The Quarterly Statistics Report: January 2018-March 2018 revealed that health service providers accounted for 15 breaches; legal, accounting, and management services suffered 10; finance, including superannuation, reported eight breaches; education suffered six; and charities four.

The NDB scheme requires agencies and organisations in Australia that are covered by the Privacy Act 1988 to notify individuals whose personal information is involved in a data breach that is likely to result in "serious harm" as soon as practicable after becoming aware of a breach.

According to the OAIC report [PDF], 73 percent of eligible data breaches reported involved the personal information of less than 100 individuals, with just over half of the notifications involving the personal information of between one and nine individuals.

27 percent of notifications under the NDB scheme involved more than 100 individuals, the report highlighted.

Human error was the cause of the largest number of eligible data breaches reported, the OAIC said, accounting for 32 percent.

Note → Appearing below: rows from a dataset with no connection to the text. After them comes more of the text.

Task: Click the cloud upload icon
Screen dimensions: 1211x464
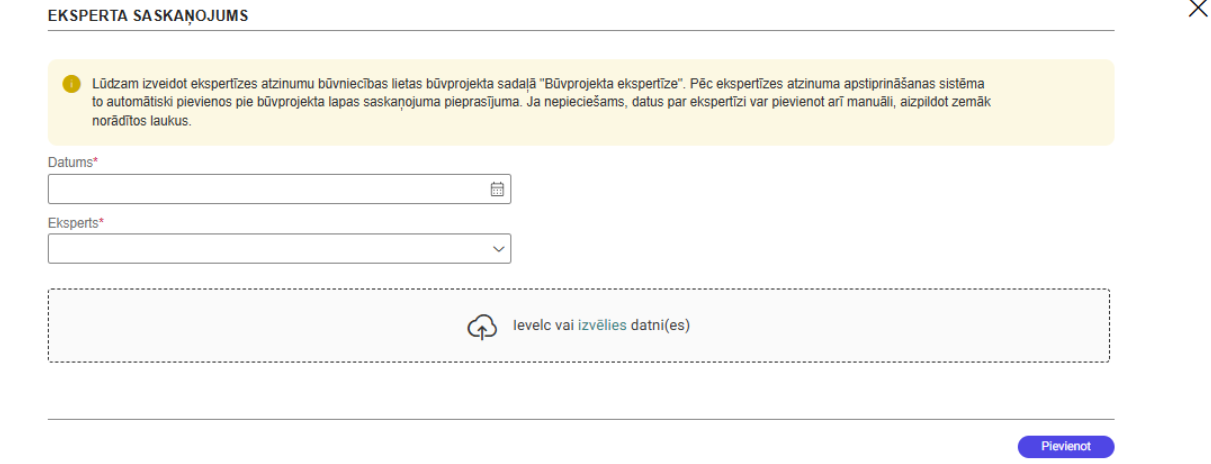Action: click(482, 327)
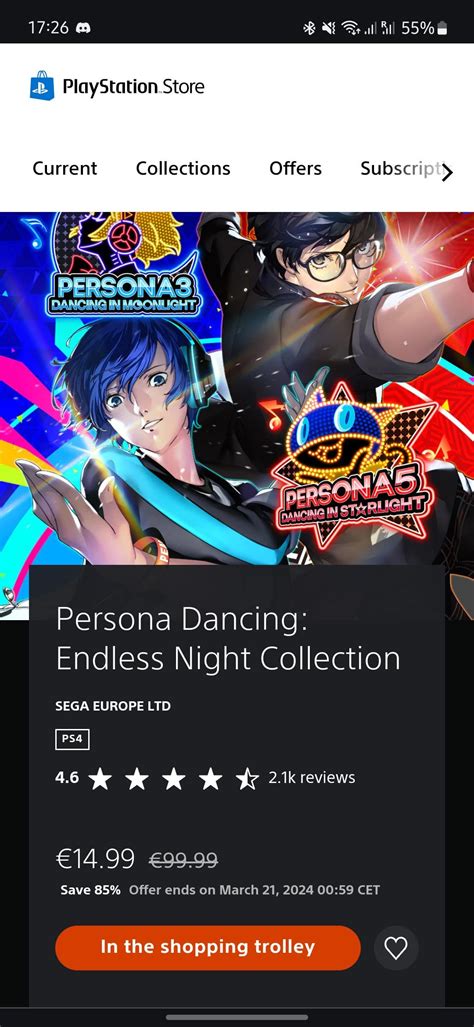Add game to wishlist with heart icon
Image resolution: width=474 pixels, height=1027 pixels.
pos(395,948)
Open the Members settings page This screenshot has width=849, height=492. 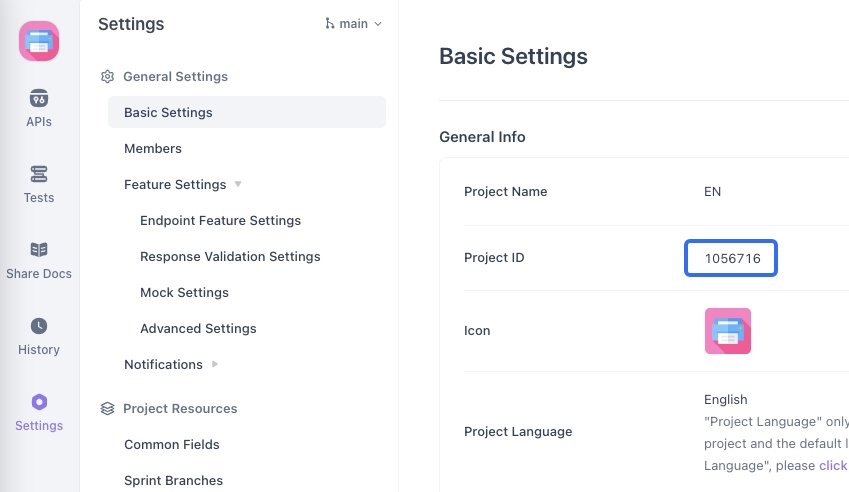pos(153,149)
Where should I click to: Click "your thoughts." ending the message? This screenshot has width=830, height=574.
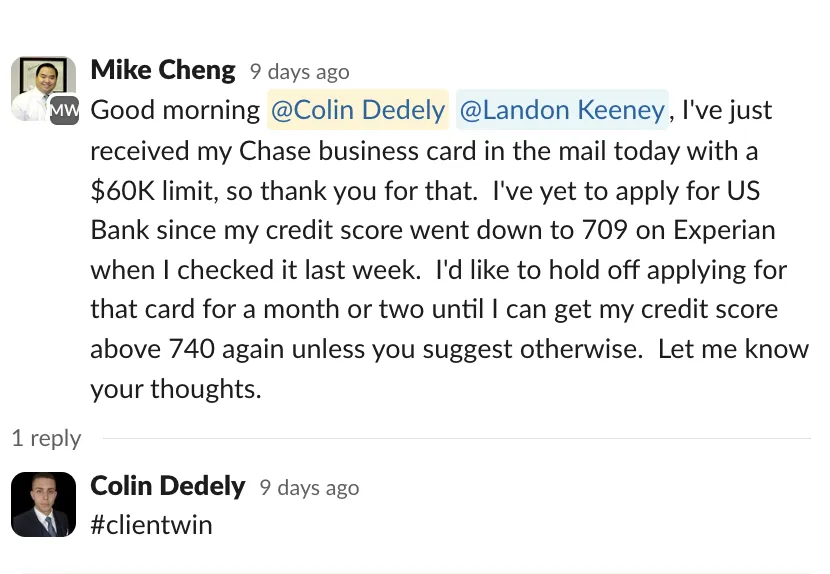(x=175, y=389)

It was closely followed by malicious or criminal attacks, at 28 percent, as the source of the data breach.

The most common kind of breached information reported to the OAIC was contact information, which was the subject of 78 percent of the total breaches reported.

Health information was potentially compromised in 33 percent of the cases; financial details in 30 percent; identity information in 24 percent; tax file numbers in 14 percent of the reported breaches; with the remaining 14 percent filed together under "other sensitive information".

The NDB scheme uses the phrase "eligible data breaches" to specify that not all breaches require reporting.

Read more: Notifiable Data Breaches scheme: Getting ready to disclose a data breach in Australia

In general terms, an eligible data breach refers to the unauthorised access, loss, or disclosure of personal information that could cause serious harm to the individual whose personal information has been compromised.

Examples of a data breach include when a device containing customers' personal information is lost or stolen, a database containing personal information is hacked, or personal information is mistakenly provided to the wrong person.

An employee browsing sensitive customer records without any legitimate purpose could constitute a data breach, as they do not have authorised access to the information in question.